De eso hacía más de cuarenta años, desde el supuesto asalto de mi abuelo a aquella diligencia, en el que, en vez de robar joyas y desvalijar maletas, le había dado un beso en la nuca a una señora de Cuenca, como si le hubiese pedido perdón por el susto que le había dado a la pobre mujer. 

 

 Al final tuve la oportunidad de hablar de aquellos días con uno de sus protagonistas; con mi abuelo. Lo cual no dejaba de ser sorprendente, y aproveché la ocasión para hacerle algunas preguntas. Me dijo que no había nada que mereciese la pena recordar. Se habían visto obligados a salir de su tierra olivarera para ganarse el pan muy lejos del hogar, en un pueblo que ignoraba casi por completo sus costumbres y los miraba con cierto aire de superioridad. El trabajo consistía en sacar carbón húmedo de unas balsas de islán -pasta espesa de carbón en polvo disuelto en agua-, cargarlo en las albardas de los animales y transportarlo a los lavaderos, que estaban al lado de la estación del tren de La Robla.
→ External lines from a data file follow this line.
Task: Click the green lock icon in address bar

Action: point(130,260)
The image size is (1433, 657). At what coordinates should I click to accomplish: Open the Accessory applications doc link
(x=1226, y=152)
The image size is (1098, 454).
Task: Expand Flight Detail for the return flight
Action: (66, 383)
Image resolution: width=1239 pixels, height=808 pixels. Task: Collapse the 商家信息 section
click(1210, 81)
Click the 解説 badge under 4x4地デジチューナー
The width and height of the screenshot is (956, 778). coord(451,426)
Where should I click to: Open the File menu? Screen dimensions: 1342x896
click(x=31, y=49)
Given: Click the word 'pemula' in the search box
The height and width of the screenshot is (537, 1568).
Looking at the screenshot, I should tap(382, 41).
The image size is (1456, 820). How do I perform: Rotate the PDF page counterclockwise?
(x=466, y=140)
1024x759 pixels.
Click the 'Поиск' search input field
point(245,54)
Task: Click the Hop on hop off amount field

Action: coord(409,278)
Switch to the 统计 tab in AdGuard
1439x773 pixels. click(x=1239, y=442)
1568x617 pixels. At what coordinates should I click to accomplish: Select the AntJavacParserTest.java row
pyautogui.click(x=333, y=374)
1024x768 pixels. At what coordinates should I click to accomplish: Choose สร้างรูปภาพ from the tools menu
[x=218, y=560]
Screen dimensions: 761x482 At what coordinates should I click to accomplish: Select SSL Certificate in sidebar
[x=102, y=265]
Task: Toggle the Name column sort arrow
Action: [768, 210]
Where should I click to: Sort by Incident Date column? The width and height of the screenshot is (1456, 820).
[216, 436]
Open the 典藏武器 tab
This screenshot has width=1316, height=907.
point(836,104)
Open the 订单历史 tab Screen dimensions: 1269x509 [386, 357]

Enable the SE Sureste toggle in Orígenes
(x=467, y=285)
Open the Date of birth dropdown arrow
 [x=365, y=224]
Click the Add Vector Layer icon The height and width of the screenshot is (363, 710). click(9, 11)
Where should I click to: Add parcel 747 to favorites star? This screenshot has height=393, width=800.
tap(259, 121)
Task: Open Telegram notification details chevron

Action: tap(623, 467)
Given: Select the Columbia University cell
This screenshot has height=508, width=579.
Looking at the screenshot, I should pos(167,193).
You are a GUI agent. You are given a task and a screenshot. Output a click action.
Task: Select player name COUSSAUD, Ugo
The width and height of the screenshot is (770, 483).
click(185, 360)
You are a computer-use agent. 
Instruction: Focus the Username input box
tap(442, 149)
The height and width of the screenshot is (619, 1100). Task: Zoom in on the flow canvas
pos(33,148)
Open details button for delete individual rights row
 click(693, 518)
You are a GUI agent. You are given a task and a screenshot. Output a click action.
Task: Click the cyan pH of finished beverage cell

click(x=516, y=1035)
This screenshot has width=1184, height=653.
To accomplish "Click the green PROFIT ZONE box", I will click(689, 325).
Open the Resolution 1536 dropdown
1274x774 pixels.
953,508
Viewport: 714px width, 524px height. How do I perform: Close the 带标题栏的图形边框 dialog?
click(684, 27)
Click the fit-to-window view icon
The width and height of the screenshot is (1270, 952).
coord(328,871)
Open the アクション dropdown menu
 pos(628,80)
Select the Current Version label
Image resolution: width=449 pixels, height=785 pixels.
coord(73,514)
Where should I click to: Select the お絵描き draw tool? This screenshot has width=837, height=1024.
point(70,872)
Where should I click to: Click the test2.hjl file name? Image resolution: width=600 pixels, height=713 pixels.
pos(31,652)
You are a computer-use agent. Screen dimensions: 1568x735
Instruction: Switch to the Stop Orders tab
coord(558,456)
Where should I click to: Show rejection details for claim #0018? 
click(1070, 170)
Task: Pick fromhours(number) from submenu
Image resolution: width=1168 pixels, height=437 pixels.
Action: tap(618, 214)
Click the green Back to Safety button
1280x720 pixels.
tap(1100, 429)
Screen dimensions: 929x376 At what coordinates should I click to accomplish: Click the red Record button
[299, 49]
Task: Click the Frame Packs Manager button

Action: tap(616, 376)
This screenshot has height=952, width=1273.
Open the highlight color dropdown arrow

El recorrido no era largo, pero lo hacían tantas veces al día, desde la mañana temprano hasta la media tarde, que resultaba agotador, y luego estabulaban los burros y se iban a dormir hasta el día siguiente. 

 

          Las personas y los animales debieron acomodarse en condiciones precarias, en barracones habilitados junto a los lavaderos, a las afueras del pueblo, y con poco o ningún contacto con los residentes. La comida era escasa y las remuneraciones por los servicios realizados más escasas todavía. La integración social con los habitantes del lugar fue nula, no sólo por no disponer de un mínimo de dinero para gastarlo en los bares, sino porque desde el primer momento fueron vistos como gentes diferentes con las que no merecía la pena tener relaciones. Las cosas que contaba mi abuelo formaban un cuadro escénico que recordaba la novela “Germinal”, de Émile Zola. Después de oírle comprendí lo mucho que habían sufrido aquellos hombres y me di cuenta de que aquella forma de trabajo había sido, desde el primer momento, inhumana. 

 

          Los burros desaparecieron de Guardo de forma súbita, tal como habían aparecido. Los olivareros andaluces no tardaron mucho tiempo en darse cuenta de que aquel viaje no debían haberlo hecho nunca y en cuanto les fue posible emprendieron el regreso a una tierra en la que tampoco era fácil la supervivencia, pero a fin de cuentas era la suya. No  solo no habían resuelto su principal problema de desempleo, sino que ni siquiera habían obtenido unas ganancias que justificasen mínimamente el esfuerzo realizado. Sin embargo, antes de emprender el camino de vuelta, volvieron a encontrarse en Palencia con el asentador de ganado que habían contratado a la ida y le ofrecieron en venta todos los animales que aún les quedaban. Hicieron un buen trato y sacaron mucho más dinero en el intercambio del que habían obtenido con su trabajo en las minas. Con el resultado de la venta pudieron regresar al pueblo en tren y presentarse ante sus vecinos con cierta dignidad, aunque nunca ocultaron lo mal que lo habían pasado.

 

          Lo de asaltar diligencias cayó en el olvido. Primero porque ya no había y, en el caso de mi abuelo, porque nunca fue cierto, a pesar de lo que decía la copla, que se hubiese dedicado a ello. Tampoco las minas de carbón de Guardo contrataban a nadie, entre otras cosas porque, al igual que las diligencias, habían desaparecido. Eran cosas de otros tiempos.